→ **WORK TASK**: Reproduce verbatim the line containing "The width and height of the screenshot is (1070, 622)." and every line that follows it through the end of the entries below, omitting all pictures.

BEGIN SOURCE INFORMATION

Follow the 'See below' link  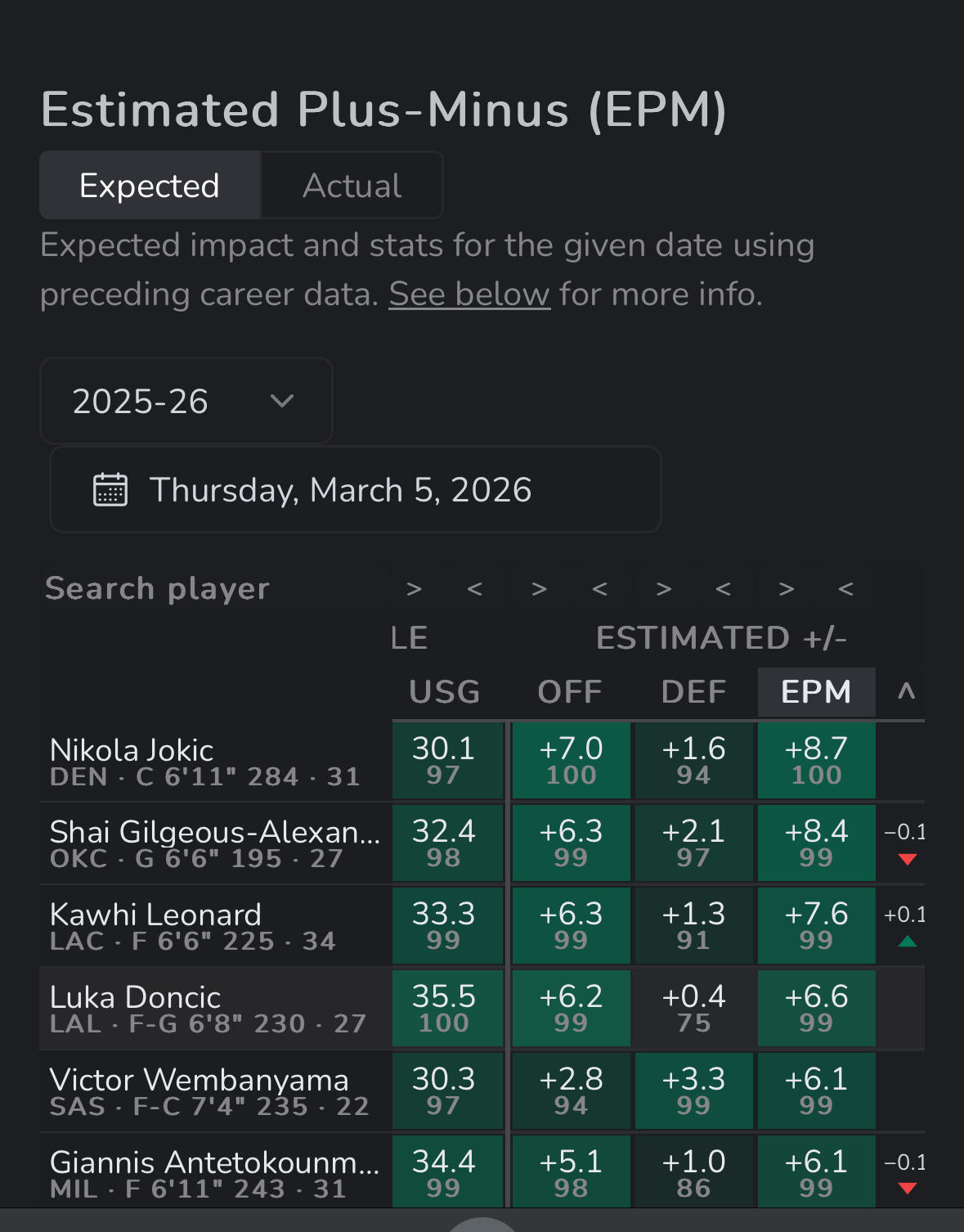(x=469, y=295)

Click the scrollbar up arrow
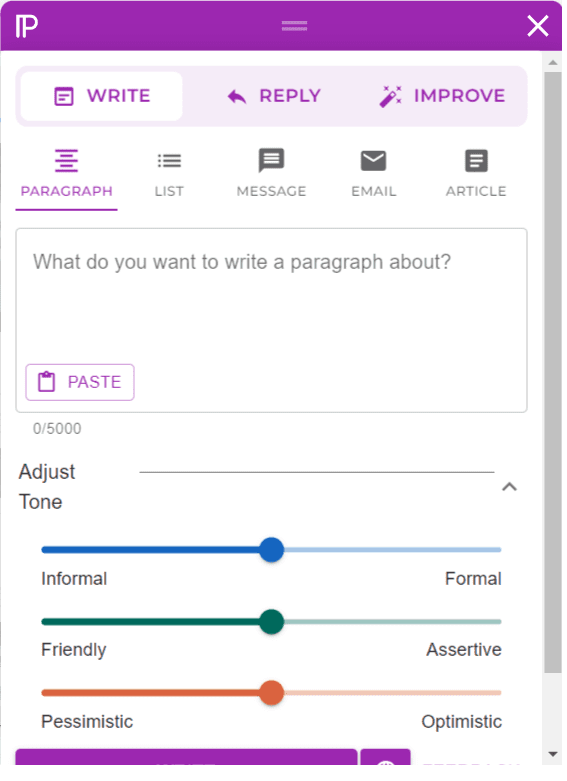553,63
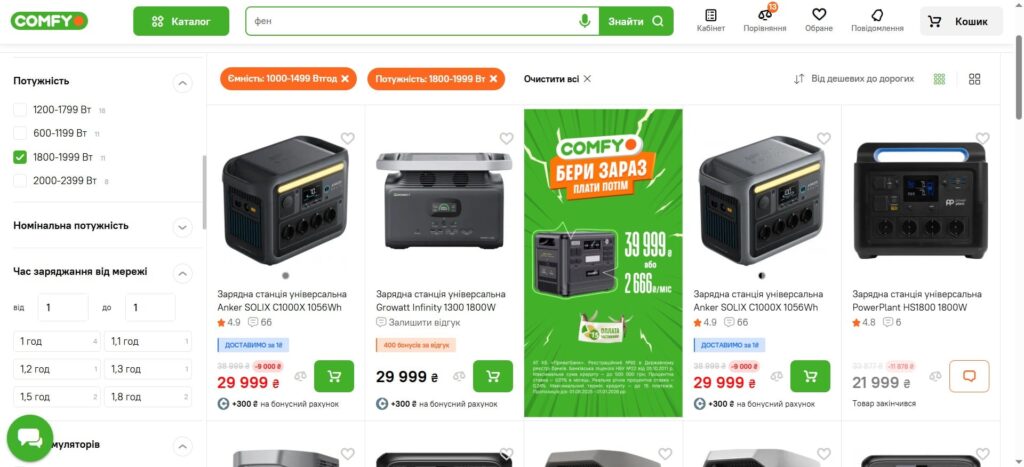Add Growatt Infinity 1300 to cart

493,376
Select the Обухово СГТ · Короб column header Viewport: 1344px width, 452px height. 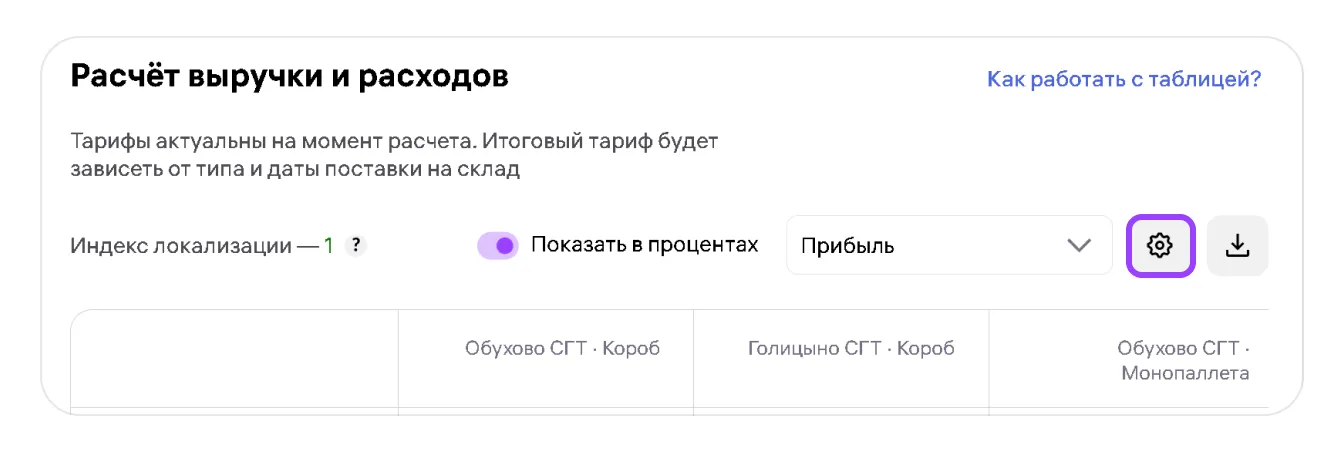562,349
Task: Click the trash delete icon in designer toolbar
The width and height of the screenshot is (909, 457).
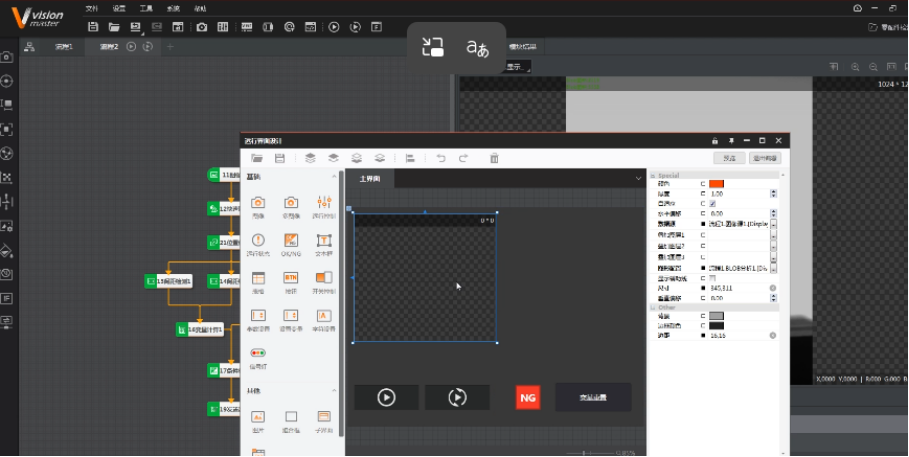Action: (494, 158)
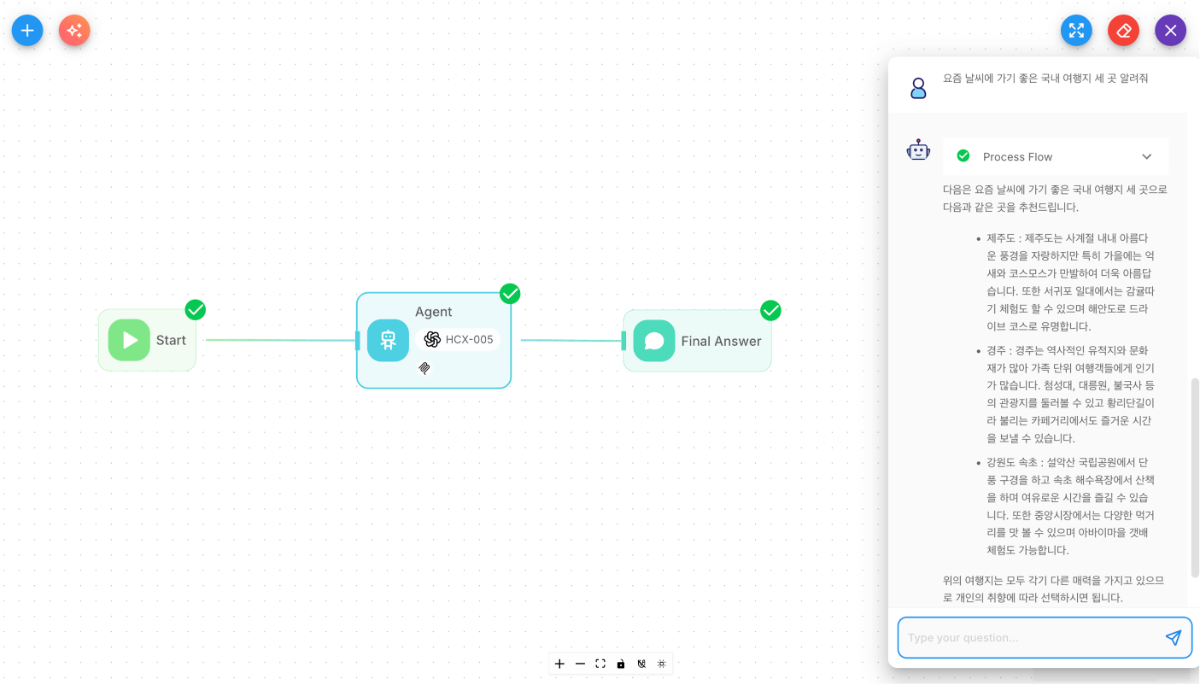Click the tool icon below HCX-005
This screenshot has width=1200, height=685.
[424, 368]
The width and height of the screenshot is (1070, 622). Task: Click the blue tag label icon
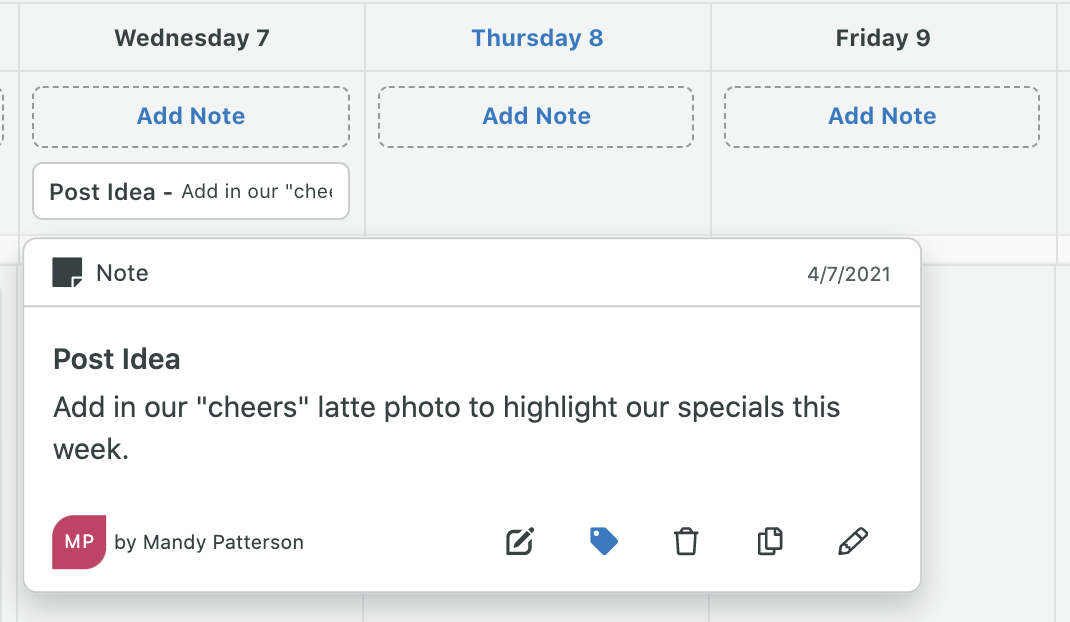(603, 541)
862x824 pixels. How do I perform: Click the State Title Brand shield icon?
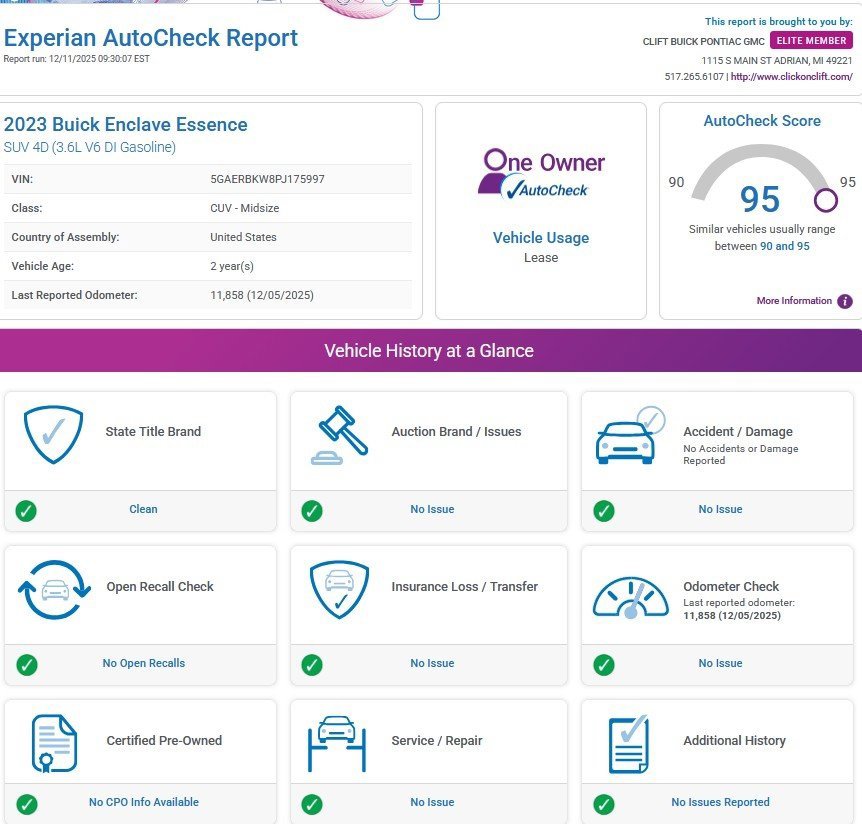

END SOURCE INFORMATION

→ **RESPONSE TO THE EXERCISE**:
The width and height of the screenshot is (1070, 622). Task: Click the blue tag label icon
(603, 541)
862x824 pixels. How do I perform: Click the State Title Brand shield icon?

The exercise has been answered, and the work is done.